Apart from the classic studies of Balfour Hepher and his research colleagues in Israel, and the recommended supplemental vitamin allowances of NRC (1977, Table 26) very little information is available concerning the quantitative dietary nutrient requirements of fish or shrimp under semi-intensive or extensive pond rearing conditions. The importance of natural food organisms in the overall nutritional budget of pond reared fish or shrimp cannot be under stressed, especially during the early growth cycle of the cultured species and at low fish/shrimp stocking densities when total fish/shrimp biomass/m² is low and natural food availability per animal is high (Figure 27). From Figure 27 and the above discussion it follows that dietary energy is generally the first limiting factor at low fish/shrimp stocking densities (when natural food availability per fish or shrimp is high), whereas at high stocking densities and standing crops dietary protein and other essential nutrients become limiting and therefore have to be supplemented. From a farming viewpoint it can be seen that the protein and nutrient content of an artificial diet (intended for use within a semi-intensive pond culture system) will have to be progressively increased with increasing fish/shrimp biomass and standing crop, and decreasing natural food availability (Hepher, 1975; ADCP, 1984; Tacon, 1985; Figure 28). This relationship is the complete reverse situation of an intensive complete diet feeding strategy, where dietary nutrient levels usually decrease with increasing fish/shrimp weight and age (Tacon, 1987). Sadly, in the absence of published information, the majority of researchers, feed manufacturers and farmers alike still employ a gradually decreasing dietary nutrient density for the semiintensive culture of pond fish and shrimp; the diet in turn usually being formulated as a nutritionally complete pelleted ration with no allowance provided for natural food availability. Clearly, this situation must be remedied if maximum economic benefit is to be gained from semi-intensive pond aquaculture feeding strategies.

Figure 27. Theoretical relationship between fish/shrimp growth and the availability of natural food organisms within a semi-intensive pond aquaculture culture system

Table 26. Recommended allowance for vitamins in supplemental and complete diets for warm water fishes ¹

¹ Source: National Research Council (1977)

Proportion of sorghum to protein-rich pellets fed to carp/tilapia with increasing standing crop

Feeding strategy for a well populated and fertilized carp pond. During the early part of the culture period, the protein requirement of the fish is met by natural food, thus only supplemental energy is provided as wheat. For production targets below 1 ton/ha/year artificial feeding is unnecessary (common carp 20–30% population), for a production of 2 ton/ha/year (as common carp) feeding is necessary with grains, and productions of 3 ton/ha/year and above require the use of pellets containing additional protein, vitamins and minerals (50–70% population as common carp).

Figure 28. Examples of practical semi-intensive pond feeding strategies

1. For carp/tilapia polyculture - Israel (Hepher and Pruginin, 1981)
2. For carp polyculture - Hungary (ADCP, 1984)

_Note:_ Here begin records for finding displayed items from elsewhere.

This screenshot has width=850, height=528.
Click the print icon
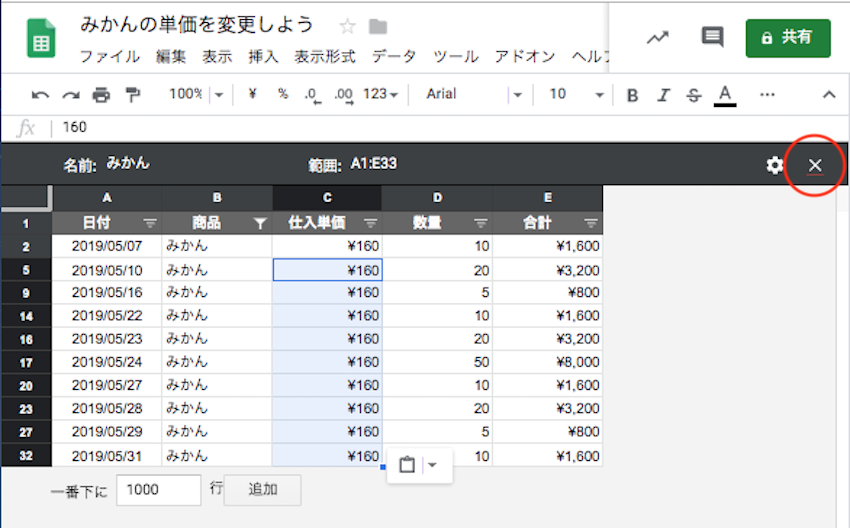coord(101,95)
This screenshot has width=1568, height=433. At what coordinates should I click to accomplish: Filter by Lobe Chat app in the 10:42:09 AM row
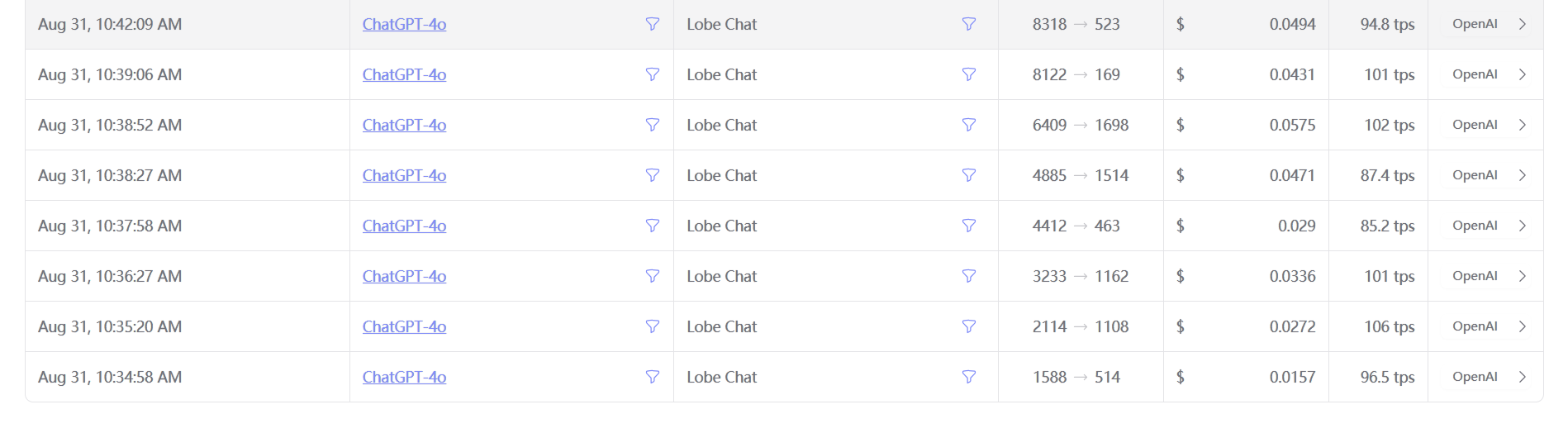[x=969, y=24]
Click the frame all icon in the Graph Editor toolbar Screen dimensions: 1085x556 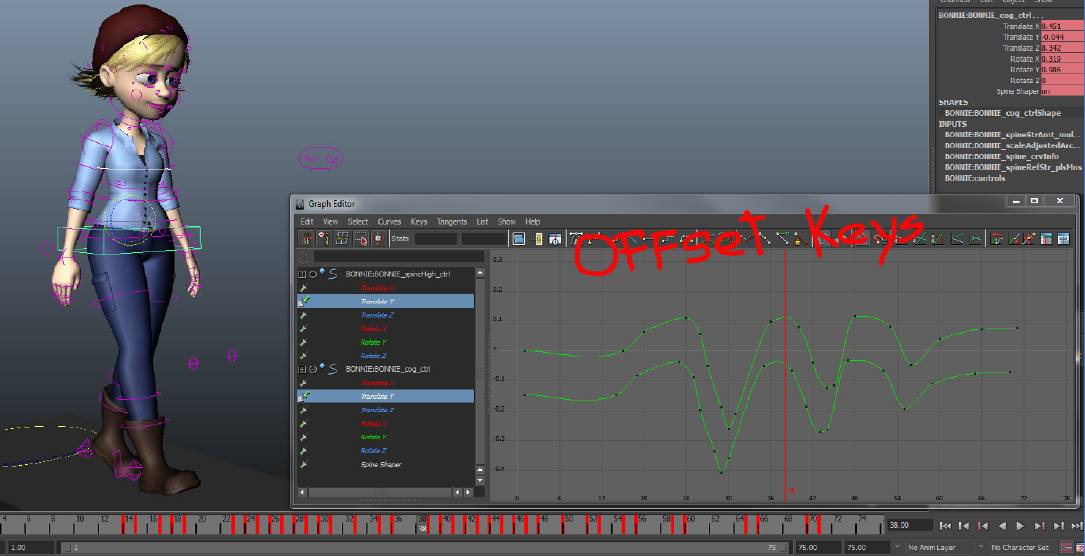point(519,239)
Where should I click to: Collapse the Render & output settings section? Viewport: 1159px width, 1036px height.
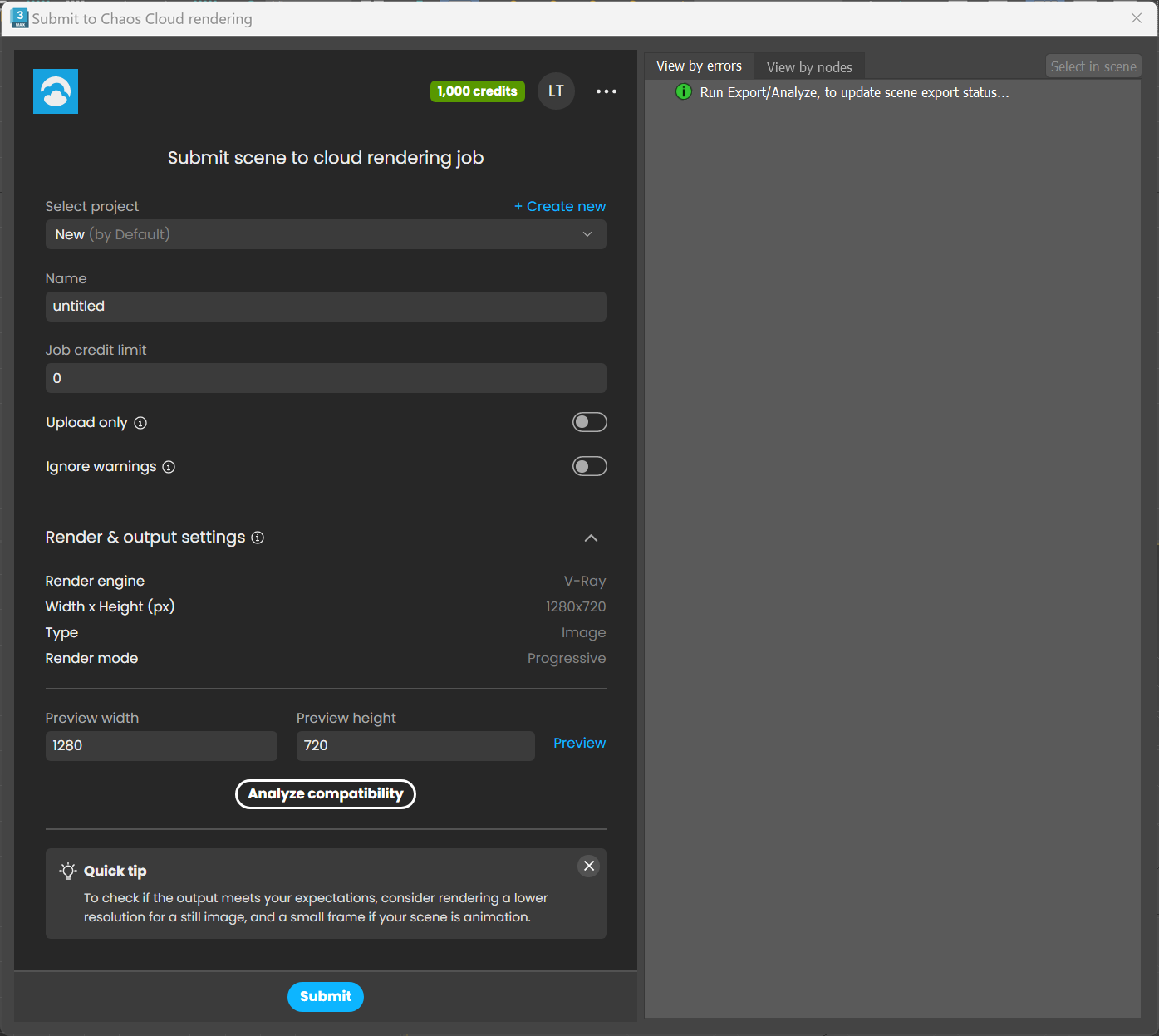coord(591,538)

The contribution of natural pond food organisms and artificial feeds to the overall nutritional budget of pond reared fish and shrimp may be determined by measuring the relative abundance of the stable isotopes of carbon 13C/12C (reported as δ C) within the natural pond biota, the external diet fed, and the cultured fish or shrimp before and after a pre-determined growth period; the δ C ratio of the fish/shrimp body tissue being directly related to its food intake. For a detailled discussion and review of the principles and use of stable isotopes to assess the flow of carbon and nitrogen in the aquatic food chain see Schroeder (1983, 1983a, 1983b), Anderson, Parker and Lawrence (1987), Anderson et. al., (1987) and Shan et. al., (1985). For example, according to the studies of Lilyestrom and Romaire (1987) and Anderson, Parker and Lawrence (1987) with pond reared prawns (M. rosenbergii) and shrimp (P. vannamei), natural pond biota accounted for 18–75% and 53–77% of the growth of the cultured species, respectively; in both studies animals were fed formulated artificial pellets.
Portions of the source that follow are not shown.